Set task —
Return the lines below unchanged, word for word, but leave out the pictures.

Item coordinate data:
____

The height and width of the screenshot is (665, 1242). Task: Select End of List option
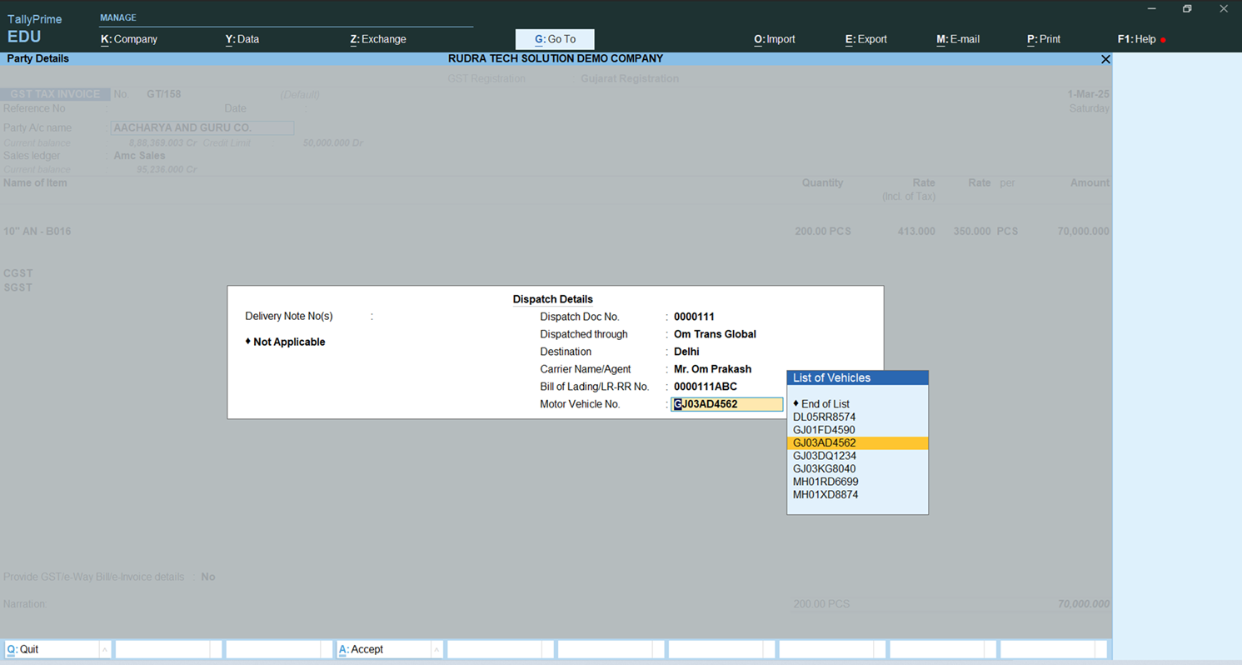pos(825,403)
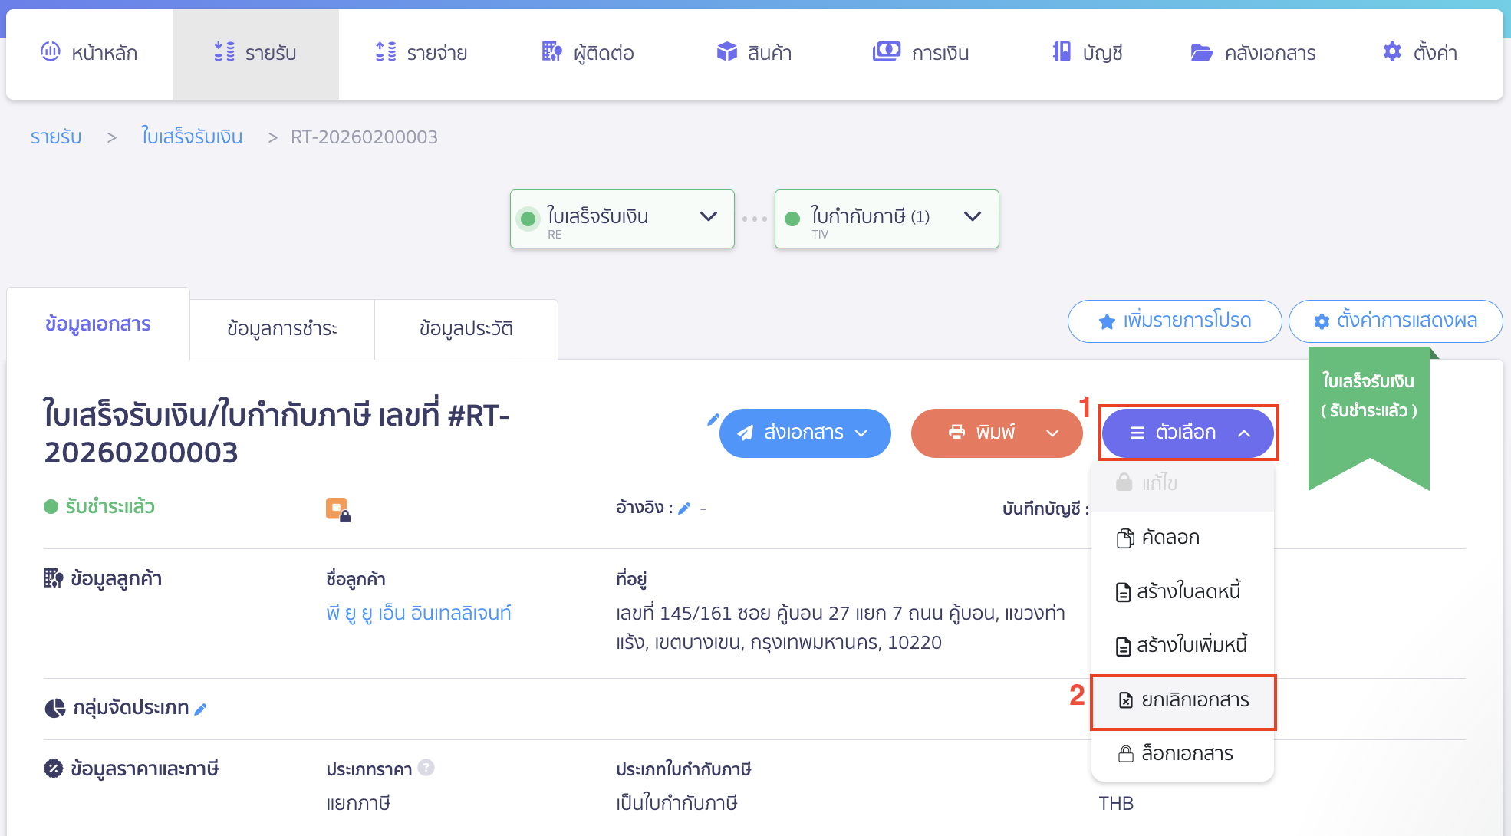Click the edit pencil beside document title
Viewport: 1511px width, 836px height.
(713, 419)
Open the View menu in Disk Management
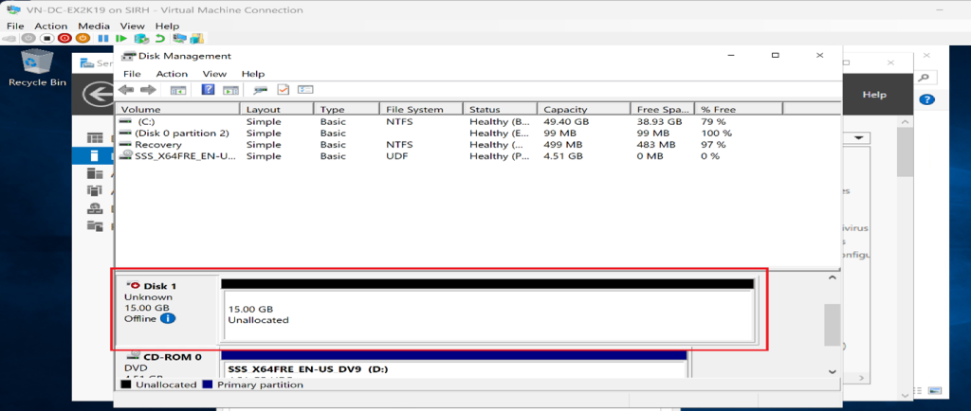Screen dimensions: 971x411 click(x=214, y=74)
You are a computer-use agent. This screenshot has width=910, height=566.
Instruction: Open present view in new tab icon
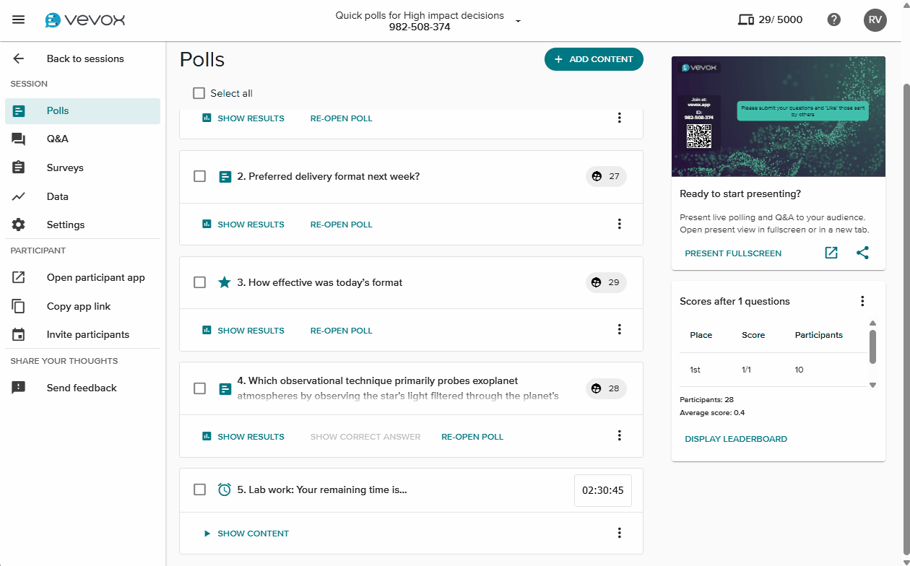(831, 253)
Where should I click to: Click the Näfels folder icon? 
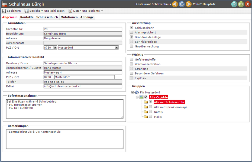(146, 112)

____

Correct output —
The height and width of the screenshot is (665, 1242). Task: Select End of List option
pos(825,403)
Click the edit pencil beside document title
Viewport: 1511px width, 836px height.
(713, 419)
Open the View menu in Disk Management
Screen dimensions: 971x411 click(x=214, y=74)
You are a computer-use agent. This screenshot has width=910, height=566.
Instruction: Open present view in new tab icon
(831, 253)
Where should I click to: Click the Näfels folder icon? 
(146, 112)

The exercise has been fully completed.